As part of the deal, seven black and Asian workers who were denied jobs as Ford lorry drivers shared pounds 70,000 in compensation, according to company sources.

The agreement, struck on the day that industrial tribunal cases were about to start, also involves new selection procedures for the pounds 30,000 a year jobs - the highest paid among manual workers at the company.

While some 45 per cent of workers at Ford's Dagenham plant are black or Asian, less than two per cent of the 300 employees of the truck fleet, also based at the Essex complex, come from the ethnic minorities.

In answer to allegations about the recruitment system, the company has agreed that outside independent specialists will help in the assessment and training procedures. The company has also agreed that it's "ethnic monitoring" system will be extended to the truck fleet.

Bob Purkiss, equality officer at the Transport and General Workers' Union, which backed the seven who brought the case, said he was "very happy" with the deal. "We have reached a full agreement with the company and it is now incumbent on everyone to implement it," he said.

He argued that Ford was not among the worst transgressors when it came to discrimination. "Look at the banks, look at the City, where are the black people there?" he asked.

A spokeswoman for Ford conceded that it would be many years before the ethnic mix of lorry drivers would reflect the composition of the main factories at Dagenham because there was a very low labour turnover.

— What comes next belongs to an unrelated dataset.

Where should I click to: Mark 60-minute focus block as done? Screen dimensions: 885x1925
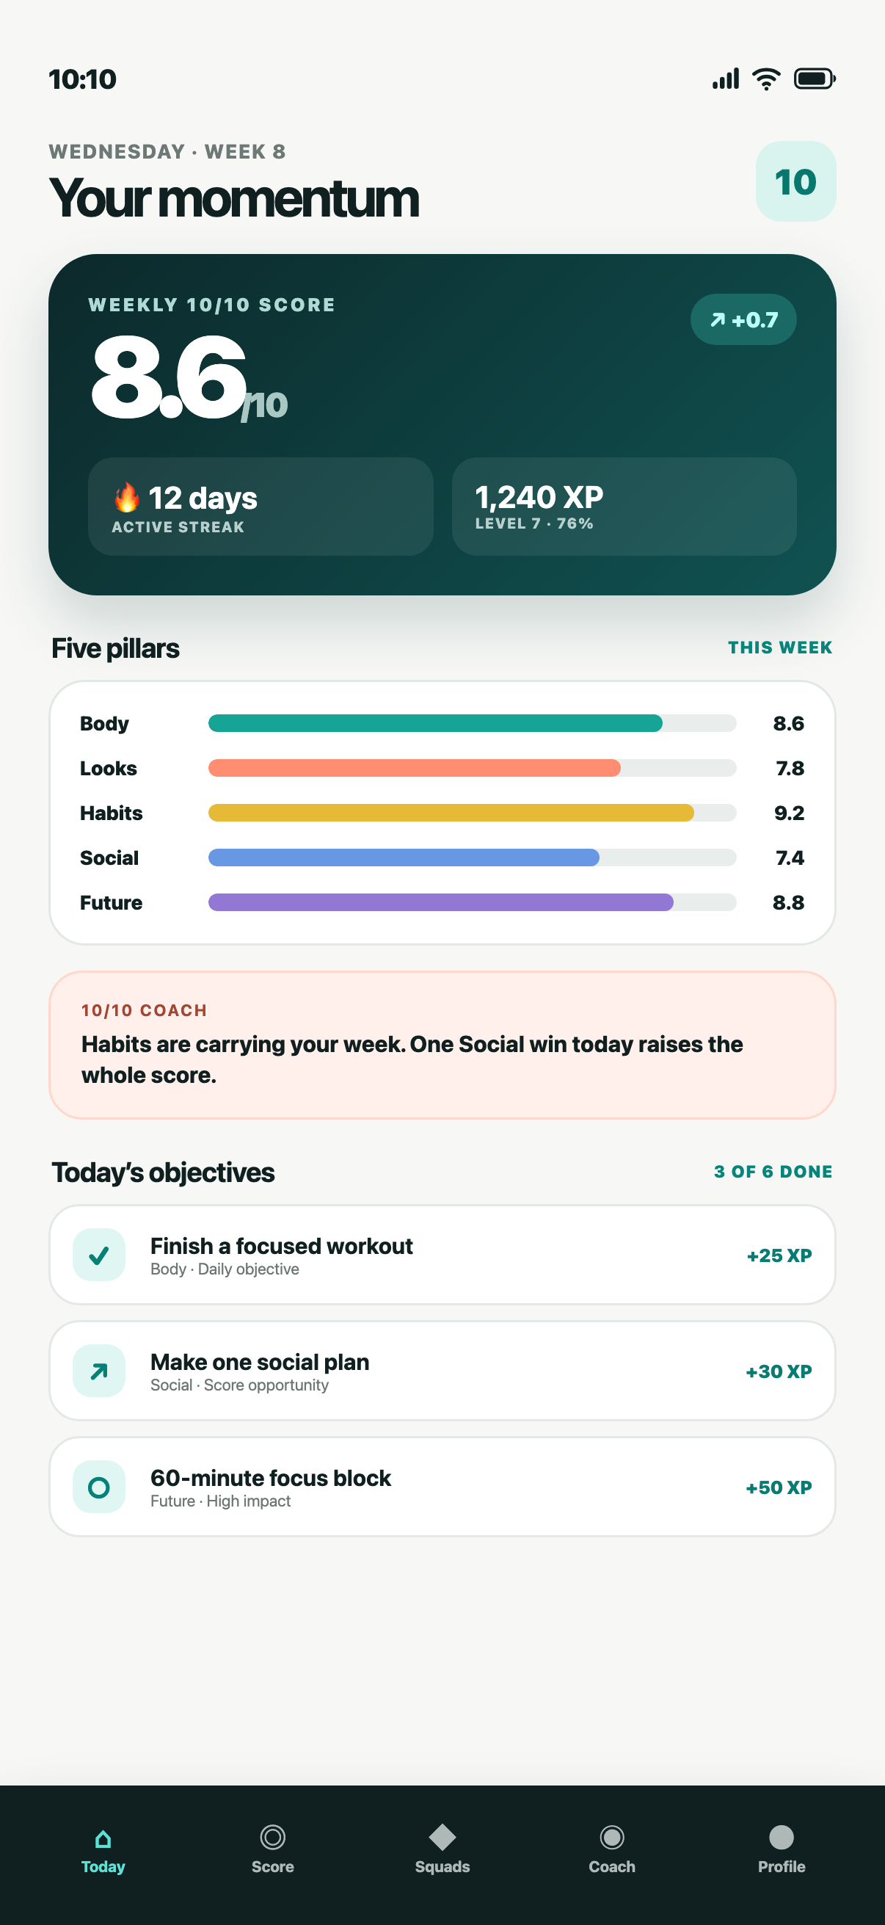(99, 1487)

Ford had been accused of acquiescing in a system of recruitment which effectively handed jobs down from father to son, thus excluding ethnic minorities. The truck drivers are generally regarded as the most industrially powerful group of workers in Ford. Because they deliver Ford parts from plant to plant throughout Europe, they can bring the whole operation to a halt within days.

That power has increased in recent years as the "just-in-time" principle of production has reduced the number of components kept at each individual site.

The truck drivers have been highly critical of the TGWU, their own union, and have voted to join the rival United Road Transport Union.

Mr Purkiss was at pains however to point out that the tribunal cases were taken against the company not the truck drivers.

Jack Nasser, chairman of Ford of Europe, has agreed to meet Ian McCartney, Labour's chief employment spokesman and other MPs to discuss the plan to shed 1,300 jobs from Ford's Halewood plant.

Mr Nasser confirmed that he had met Ian Lang president of the Board of Trade, to ask whether grants would be available to pave the way for fresh vehicle production at the Merseyside plant.